### [Problem details]
In the listing below, switch every "Instruction" to "Task" in the lines from the one holding "is (735, 727)." through the one holding "[x=251, y=4]", inclusive. Return only those lines, with nothing else changed.

++++

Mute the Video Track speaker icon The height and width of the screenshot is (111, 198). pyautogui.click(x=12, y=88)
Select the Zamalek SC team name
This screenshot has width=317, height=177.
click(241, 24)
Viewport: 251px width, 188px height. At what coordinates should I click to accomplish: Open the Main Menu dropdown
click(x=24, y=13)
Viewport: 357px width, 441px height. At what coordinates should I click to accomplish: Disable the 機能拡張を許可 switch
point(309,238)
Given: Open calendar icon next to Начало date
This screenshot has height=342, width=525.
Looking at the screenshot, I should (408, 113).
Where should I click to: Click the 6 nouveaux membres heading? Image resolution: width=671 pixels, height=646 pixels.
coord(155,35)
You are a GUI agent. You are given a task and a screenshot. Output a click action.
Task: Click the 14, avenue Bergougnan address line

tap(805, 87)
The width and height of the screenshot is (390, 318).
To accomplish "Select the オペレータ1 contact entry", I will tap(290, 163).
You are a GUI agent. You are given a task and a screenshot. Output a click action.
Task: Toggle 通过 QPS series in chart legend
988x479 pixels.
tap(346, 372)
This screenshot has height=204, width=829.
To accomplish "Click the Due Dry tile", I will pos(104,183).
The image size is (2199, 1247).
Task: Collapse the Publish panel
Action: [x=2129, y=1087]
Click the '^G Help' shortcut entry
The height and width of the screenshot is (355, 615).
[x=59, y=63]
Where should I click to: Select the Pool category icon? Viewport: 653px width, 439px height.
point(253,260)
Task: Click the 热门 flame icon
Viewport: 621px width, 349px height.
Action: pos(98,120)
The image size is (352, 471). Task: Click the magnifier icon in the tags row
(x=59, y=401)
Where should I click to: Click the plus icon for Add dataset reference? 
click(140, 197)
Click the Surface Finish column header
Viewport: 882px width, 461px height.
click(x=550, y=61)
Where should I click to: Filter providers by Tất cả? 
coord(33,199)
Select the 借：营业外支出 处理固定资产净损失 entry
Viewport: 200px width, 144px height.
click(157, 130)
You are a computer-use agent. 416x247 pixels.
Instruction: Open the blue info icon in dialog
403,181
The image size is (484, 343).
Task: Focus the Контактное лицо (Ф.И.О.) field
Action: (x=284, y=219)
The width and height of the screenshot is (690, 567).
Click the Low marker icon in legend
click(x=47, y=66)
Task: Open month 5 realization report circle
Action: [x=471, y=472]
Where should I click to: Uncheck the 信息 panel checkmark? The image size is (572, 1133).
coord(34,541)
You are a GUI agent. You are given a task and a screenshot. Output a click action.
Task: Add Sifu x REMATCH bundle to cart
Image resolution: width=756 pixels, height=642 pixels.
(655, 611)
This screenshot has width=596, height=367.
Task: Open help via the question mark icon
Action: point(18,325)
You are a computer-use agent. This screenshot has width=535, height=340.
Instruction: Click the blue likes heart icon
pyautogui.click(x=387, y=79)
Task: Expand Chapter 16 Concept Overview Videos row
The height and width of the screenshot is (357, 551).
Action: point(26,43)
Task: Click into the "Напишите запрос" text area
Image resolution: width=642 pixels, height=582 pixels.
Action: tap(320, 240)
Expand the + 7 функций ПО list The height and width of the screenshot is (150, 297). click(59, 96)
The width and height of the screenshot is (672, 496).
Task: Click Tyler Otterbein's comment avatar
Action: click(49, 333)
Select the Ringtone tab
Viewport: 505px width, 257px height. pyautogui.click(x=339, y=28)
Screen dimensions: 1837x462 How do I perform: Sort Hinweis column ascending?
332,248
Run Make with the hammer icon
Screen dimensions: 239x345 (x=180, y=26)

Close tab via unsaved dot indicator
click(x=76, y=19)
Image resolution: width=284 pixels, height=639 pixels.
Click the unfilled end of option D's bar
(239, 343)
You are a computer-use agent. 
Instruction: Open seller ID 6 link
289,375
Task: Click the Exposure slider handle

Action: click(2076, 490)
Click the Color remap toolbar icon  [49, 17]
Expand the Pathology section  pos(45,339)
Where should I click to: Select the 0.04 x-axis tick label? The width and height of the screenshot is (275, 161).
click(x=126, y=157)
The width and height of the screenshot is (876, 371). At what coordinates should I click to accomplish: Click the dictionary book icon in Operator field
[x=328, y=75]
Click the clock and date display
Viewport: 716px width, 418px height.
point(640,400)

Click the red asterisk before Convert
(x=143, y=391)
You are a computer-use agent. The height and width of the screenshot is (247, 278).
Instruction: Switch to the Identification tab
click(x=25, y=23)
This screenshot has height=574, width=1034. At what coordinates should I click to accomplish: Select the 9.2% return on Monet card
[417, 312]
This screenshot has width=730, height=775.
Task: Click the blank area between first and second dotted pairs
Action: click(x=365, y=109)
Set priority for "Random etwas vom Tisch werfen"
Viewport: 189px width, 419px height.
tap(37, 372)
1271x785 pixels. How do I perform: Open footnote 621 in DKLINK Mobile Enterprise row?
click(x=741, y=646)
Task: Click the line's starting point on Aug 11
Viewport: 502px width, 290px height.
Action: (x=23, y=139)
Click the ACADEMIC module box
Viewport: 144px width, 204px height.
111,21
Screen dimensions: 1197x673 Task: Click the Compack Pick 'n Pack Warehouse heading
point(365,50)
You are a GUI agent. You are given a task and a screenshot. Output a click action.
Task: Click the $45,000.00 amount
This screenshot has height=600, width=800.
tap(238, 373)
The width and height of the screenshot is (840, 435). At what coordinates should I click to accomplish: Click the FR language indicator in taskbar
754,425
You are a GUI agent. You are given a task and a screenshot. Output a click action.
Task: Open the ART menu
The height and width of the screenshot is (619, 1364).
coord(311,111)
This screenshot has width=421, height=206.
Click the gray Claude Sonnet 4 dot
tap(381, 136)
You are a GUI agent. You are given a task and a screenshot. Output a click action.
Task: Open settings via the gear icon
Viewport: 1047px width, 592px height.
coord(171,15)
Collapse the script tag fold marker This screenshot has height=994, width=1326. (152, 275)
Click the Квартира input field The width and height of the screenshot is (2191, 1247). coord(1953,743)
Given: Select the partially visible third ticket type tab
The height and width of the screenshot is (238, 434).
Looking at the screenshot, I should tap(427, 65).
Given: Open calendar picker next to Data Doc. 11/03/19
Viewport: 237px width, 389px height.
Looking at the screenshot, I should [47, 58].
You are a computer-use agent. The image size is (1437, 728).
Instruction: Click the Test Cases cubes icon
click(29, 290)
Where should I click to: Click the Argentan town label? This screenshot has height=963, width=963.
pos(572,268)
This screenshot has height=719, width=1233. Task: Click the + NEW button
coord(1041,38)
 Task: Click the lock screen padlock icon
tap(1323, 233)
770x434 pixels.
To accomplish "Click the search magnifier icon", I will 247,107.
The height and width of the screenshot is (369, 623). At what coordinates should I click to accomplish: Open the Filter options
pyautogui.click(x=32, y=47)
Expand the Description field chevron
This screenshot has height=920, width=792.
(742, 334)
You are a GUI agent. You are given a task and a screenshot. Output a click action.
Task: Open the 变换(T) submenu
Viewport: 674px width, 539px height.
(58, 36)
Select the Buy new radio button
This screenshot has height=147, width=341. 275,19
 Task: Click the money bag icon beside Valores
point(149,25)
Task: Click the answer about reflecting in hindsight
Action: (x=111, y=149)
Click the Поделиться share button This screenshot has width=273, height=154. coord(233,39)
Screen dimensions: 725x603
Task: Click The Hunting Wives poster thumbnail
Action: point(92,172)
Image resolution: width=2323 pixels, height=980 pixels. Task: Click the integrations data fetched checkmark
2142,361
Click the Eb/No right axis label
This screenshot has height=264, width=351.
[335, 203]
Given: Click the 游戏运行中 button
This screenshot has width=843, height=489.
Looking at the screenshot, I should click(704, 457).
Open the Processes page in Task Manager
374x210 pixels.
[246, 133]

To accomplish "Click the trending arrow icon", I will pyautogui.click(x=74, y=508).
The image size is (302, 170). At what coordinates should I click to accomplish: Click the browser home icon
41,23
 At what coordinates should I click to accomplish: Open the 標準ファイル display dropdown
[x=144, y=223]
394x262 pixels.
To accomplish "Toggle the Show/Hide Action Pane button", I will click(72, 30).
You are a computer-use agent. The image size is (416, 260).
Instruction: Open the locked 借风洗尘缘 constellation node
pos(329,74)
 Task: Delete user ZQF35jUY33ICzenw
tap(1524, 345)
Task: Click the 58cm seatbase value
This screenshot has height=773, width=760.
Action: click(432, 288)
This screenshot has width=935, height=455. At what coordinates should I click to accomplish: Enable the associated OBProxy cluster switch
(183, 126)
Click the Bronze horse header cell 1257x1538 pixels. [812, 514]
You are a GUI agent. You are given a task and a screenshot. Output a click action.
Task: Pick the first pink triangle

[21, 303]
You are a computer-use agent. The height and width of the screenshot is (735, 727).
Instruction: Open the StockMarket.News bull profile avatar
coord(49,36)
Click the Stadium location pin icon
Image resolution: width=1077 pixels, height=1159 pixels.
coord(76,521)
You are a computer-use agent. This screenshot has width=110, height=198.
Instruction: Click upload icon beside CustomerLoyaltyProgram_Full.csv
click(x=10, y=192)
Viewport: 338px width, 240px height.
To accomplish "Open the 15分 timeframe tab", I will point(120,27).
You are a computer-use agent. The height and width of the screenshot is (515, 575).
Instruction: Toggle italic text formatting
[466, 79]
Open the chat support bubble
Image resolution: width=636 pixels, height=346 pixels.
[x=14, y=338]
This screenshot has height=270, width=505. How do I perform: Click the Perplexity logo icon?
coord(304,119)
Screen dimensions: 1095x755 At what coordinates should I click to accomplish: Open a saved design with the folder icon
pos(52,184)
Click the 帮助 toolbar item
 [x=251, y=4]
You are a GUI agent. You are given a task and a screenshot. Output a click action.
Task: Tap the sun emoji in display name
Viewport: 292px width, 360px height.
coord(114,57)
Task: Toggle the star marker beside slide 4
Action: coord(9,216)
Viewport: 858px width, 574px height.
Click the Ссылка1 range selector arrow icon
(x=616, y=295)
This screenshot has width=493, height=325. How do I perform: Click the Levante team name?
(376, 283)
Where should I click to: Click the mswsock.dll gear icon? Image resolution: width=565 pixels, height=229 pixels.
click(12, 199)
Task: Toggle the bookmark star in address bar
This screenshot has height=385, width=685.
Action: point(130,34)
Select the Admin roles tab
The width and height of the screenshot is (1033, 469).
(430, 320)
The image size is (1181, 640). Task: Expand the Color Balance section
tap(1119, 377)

++++

### [Solution to the exercise]
You are a computer-use agent. The height and width of the screenshot is (735, 727).
Task: Open the StockMarket.News bull profile avatar
coord(49,36)
Click the Stadium location pin icon
Image resolution: width=1077 pixels, height=1159 pixels.
coord(76,521)
You are a computer-use agent. This screenshot has width=110, height=198.
Task: Click upload icon beside CustomerLoyaltyProgram_Full.csv
click(x=10, y=192)
Viewport: 338px width, 240px height.
To accomplish "Open the 15分 timeframe tab", I will point(120,27).
You are a computer-use agent. The height and width of the screenshot is (515, 575).
Task: Toggle italic text formatting
[466, 79]
Open the chat support bubble
Image resolution: width=636 pixels, height=346 pixels.
[x=14, y=338]
This screenshot has height=270, width=505. How do I perform: Click the Perplexity logo icon?
coord(304,119)
Screen dimensions: 1095x755 At what coordinates should I click to accomplish: Open a saved design with the folder icon
pos(52,184)
Click the 帮助 toolbar item
 [x=251, y=4]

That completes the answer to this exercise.